CHICAGO, Estados Unidos, jun. 17, 2005.- Los obispos católicos de Estados Unidos acordaron extender por cinco años la política de prohibir permanentemente la participación en los oficios de la iglesia de sacerdotes involucrados en delitos sexuales. La votación en la Conferencia de Obispos Católicos significa que la iglesia mantendrá en lo esencial la norma que aprobó en el 2002, en el apogeo de la crisis creada por el escándalo de abuso sexual de menores por sacerdotes. Se espera que el Vaticano apruebe la extensión.
El Comité de Obispos que supervisó la revisión dispuesta por la política original solicitó durante meses la opinión de los jerarcas de la iglesia. El panel concluyó que "muchos, quizás una mayoría" de los obispos espera aligerar la prohibición. Algunos prelados consideran que viola las enseñanzas católicas sobre redención y trata todos los casos de igual forma, sin considerar la gravedad del delito.

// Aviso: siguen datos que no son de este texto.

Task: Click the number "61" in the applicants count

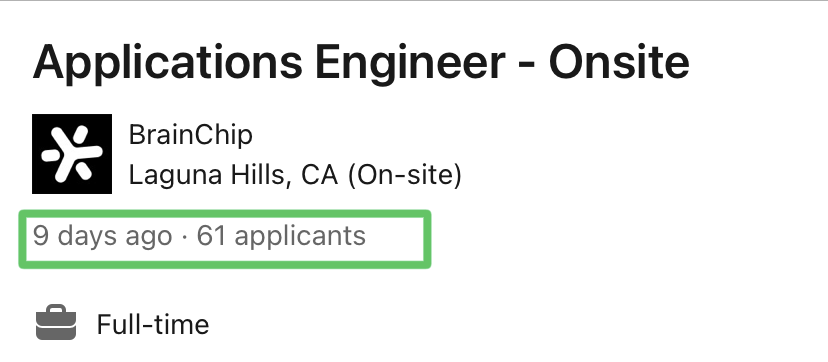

Sin embargo, el Comité de Obispos dijo que los líderes de la iglesia consideraron que no era el momento de suavizar la política.
El escándalo fue causado por revelaciones de que muchos obispos habían transferido de parroquia a sacerdotes culpables, sin avisar a la policía. Centenares de sacerdotes acusados han sido privados de su ministerio en los últimos tres años.